WTJF (1390 AM) is a radio station broadcasting a conservative talk format. Licensed to Jackson, Tennessee, United States, the station is owned by Forever Media, through licensee Forever South Licenses, LLC.

History
The station, under the WTJS calls, was the first radio station in Jackson, Tennessee and the entire West Tennessee area excluding Memphis and was the beacon that made Jackson, Tennessee the center hub of what is called the Golden Circle Area. In the 1930s, people listened to WTJS for farm programming, live radio shows and the latest news updates.

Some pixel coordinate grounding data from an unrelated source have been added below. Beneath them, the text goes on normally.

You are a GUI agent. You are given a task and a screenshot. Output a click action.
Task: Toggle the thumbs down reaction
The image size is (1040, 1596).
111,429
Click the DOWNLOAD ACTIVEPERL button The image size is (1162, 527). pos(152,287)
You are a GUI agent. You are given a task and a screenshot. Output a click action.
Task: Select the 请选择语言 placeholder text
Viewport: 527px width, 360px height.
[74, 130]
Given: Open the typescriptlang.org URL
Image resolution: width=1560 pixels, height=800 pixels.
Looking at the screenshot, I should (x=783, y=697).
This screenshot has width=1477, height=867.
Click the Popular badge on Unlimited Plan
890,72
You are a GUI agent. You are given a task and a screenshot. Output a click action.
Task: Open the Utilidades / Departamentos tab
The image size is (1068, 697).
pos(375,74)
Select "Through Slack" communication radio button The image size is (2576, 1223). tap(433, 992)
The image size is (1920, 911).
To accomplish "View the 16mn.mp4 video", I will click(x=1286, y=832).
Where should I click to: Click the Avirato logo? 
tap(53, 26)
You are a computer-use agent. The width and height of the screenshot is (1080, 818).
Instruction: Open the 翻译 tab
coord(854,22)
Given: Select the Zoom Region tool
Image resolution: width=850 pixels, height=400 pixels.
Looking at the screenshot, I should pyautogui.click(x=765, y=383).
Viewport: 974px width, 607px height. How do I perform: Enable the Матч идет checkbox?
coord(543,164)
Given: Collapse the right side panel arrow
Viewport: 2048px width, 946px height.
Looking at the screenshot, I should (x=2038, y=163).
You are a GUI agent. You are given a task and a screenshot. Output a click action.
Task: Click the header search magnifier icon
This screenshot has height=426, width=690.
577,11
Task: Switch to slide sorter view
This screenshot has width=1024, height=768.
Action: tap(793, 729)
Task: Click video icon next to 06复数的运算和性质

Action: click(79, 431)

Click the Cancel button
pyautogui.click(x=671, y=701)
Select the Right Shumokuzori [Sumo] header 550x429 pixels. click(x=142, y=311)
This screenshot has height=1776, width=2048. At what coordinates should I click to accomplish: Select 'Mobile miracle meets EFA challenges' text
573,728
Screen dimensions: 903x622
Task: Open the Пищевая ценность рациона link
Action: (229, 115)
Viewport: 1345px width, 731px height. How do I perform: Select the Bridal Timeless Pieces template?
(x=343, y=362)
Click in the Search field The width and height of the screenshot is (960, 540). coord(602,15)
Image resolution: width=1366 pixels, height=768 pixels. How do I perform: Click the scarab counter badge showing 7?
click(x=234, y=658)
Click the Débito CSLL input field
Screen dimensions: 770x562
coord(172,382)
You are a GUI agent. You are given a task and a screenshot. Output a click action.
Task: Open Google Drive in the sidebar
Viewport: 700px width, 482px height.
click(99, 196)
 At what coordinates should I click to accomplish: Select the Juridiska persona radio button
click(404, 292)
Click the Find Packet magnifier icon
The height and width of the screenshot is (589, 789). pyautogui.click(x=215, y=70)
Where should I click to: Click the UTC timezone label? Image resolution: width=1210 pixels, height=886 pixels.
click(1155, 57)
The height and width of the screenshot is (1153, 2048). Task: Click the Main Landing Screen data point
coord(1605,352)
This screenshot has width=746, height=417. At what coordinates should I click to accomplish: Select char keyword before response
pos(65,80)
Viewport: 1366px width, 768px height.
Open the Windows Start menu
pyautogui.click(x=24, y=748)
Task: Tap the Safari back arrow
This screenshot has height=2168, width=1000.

Being a wide-reaching advertising medium, WTJS enticed listeners from 22 counties to shop in Jackson, thus the genesis of the "Hub City."

On January 16, 2017, WTJS flipped to classic country as Willie 94, in simulcast with 94.3 WDYE. The station changed its call letters to WLLI.

After stunting with Christmas music as Rudolph Radio, on December 30, 2020, WLLI flipped to conservative talk as Tennessee Patriot Network, changing its call letters to WTJF. WTJF also readded the 94.3 simulcast.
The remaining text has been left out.